Validate Column Values against a Dataset

When needed, you can validate a column of values against a pre-defined set of values maintained in a separate dataset. This method of data validation is most useful for String-based data that does not easily map to a specific pattern of values.

Overview

This method of validation is completed through the following general steps:

  1. Prepare your validation dataset. Create a dataset containing the unique values against which you wish to validate.

  2. Import your validation dataset. After you have prepared the dataset externally, you should import it into the Cloud Portal.

  3. Join your data to your validation dataset. You perform a join from the dataset you're wrangling to the validation dataset that you imported. Validation errors should be identifiable as missing values in the validation column.
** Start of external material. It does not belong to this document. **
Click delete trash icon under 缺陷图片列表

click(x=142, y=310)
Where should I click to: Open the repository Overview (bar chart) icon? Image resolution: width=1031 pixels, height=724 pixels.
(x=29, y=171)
  4. Triage defects as necessary.For rows that cannot be resolved, additional wrangling may be necessary.

  5. Standardize data. You can use the Standardize tool to review the differences between invalid data and valid data.

Example

This approach is best demonstrated by example. Below, you can see a set of orders for product.

productName

customerName

Qty

totalSales

Product ADA

Customer ABC

2

26

Product AEV

Customer DEF

4

100

Product DXL

Customer EFG

6

42

Product EDM

Customer ABC

1

26

Product JTO

Customer DEF

3

75

Product JUB

Customer EFG

5

35

Product NRS

Customer ABC

6

26

product NSE

Customer DEF

8

200

Product ZZZ

Customer EFG

10

80

Notes:

  • You can see that this set of orders is spread across 10 different products for three different customers.

  • In the productName column, there is a mismatch in capitalization.
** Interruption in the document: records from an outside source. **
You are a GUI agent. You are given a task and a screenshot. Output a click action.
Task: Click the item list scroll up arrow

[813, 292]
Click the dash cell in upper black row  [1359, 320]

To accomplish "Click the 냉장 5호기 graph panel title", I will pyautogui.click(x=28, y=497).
  • The final productName value (Product ZZZ) does not exist.

The product names in this list must be validated against a dataset containing the list of all available products. This list is 100 product names long.

You can use the links below to download these datasets as CSV files for exploration in your project or workspace.
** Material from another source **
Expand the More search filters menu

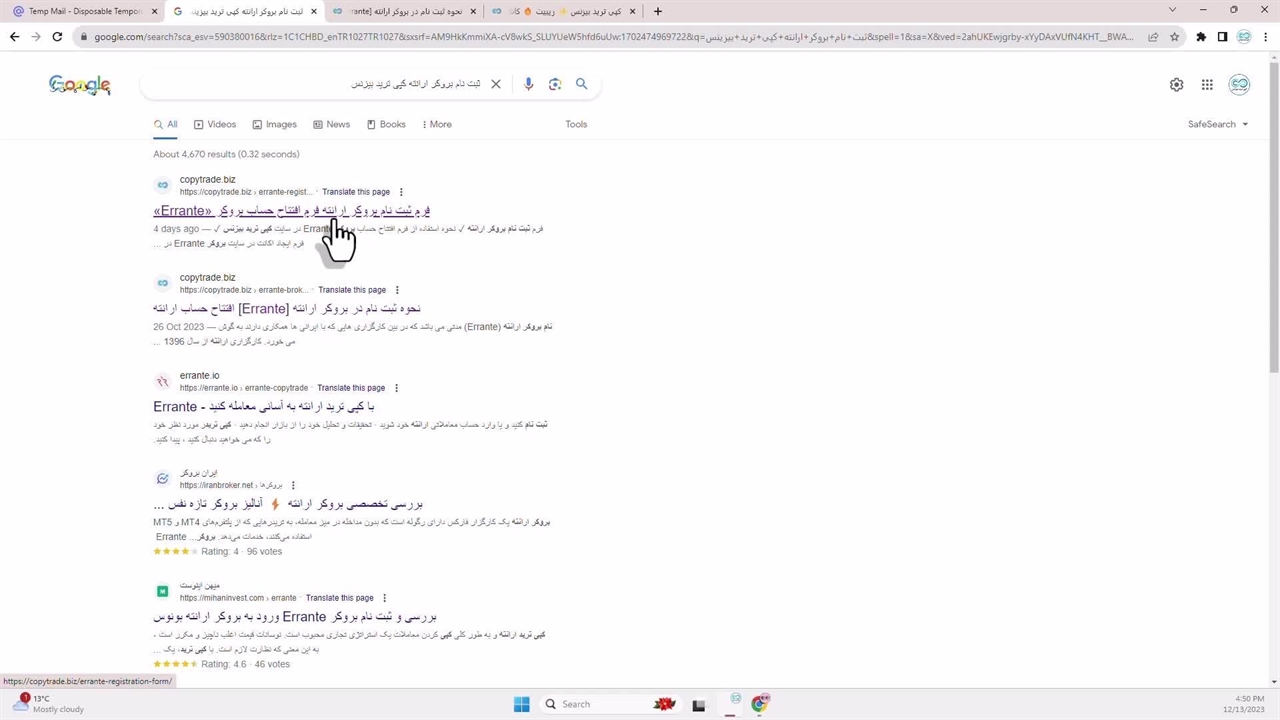pos(436,124)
Prepare Validation Dataset

If you haven't done so already, you should prepare your validation dataset for use in the Cloud Portal. Below, you can see the first 10 rows of the ProductNames dataset:

productName

Product ADA

Product AEV

Product ANH

Product ARA

Product ARM

Product AUJ

Product BAD

Product BAP

Product BEI

Product BEZ

Notes:

  • A column header is provided in the dataset. This is helpful for identifying the column to use later as the join key.

  • You may wish to enter a validation column, simply contains the value TRUE.

    Tip

    If your dataset does not contain this column, you can create a new formula within the Transform Builder to insert this value. This step is covered later.

Import Validation Dataset

If you have prepared your dataset, you must import into in the application.

Steps:

  1. In the Cloud Portal, click Library for Data.

  2. Click Import Data.

  3. Navigate to the file or files to import.

    Tip

    If you are using the example files, you can right-click them above, download them to your desktop, and then drag and drop them into the Import Data page.

  4. Import the file as a new dataset.

    Tip

    If you are using the example datasets, you can call it Reference-ProductNames.

  5. It may be helpful to import the file into a new file and create a recipe from it.

For the example dataset, there is a single column of values. To make this dataset useful as a validation dataset, add the following transformation, which adds a second column called validation containing the value true for each row.

Transformation Name

New formula

Parameter: Formula type

Single row formula

Parameter: Formula

'true'

Parameter: New column name

validation

The example reference dataset now looks like the following:

productName

validation

Product ADA

TRUE

Product AEV

TRUE

Product ANH

TRUE

Product ARA

TRUE

Product ARM

TRUE

Product AUJ

TRUE

Product BAD

TRUE

Product BAP

TRUE

Product BEI

TRUE

Product BEZ

TRUE

Join with Validation Dataset

Now you can join your existing dataset with the new validation dataset. A join performs a comparison of the column values in one dataset compared to the column values in another dataset. Where matches are detected, columns and values of the joined-in dataset are inserted into the source dataset. For more information on joins, see Join Types.

Steps:

  1. Edit the recipe of the source dataset.

  2. As a new step for the recipe, enter join datasets in the Search panel.

  3. Select the source of the joined-in data:

    1. If you created a recipe and added steps (as in the example), then click the Recipes in current flow tab.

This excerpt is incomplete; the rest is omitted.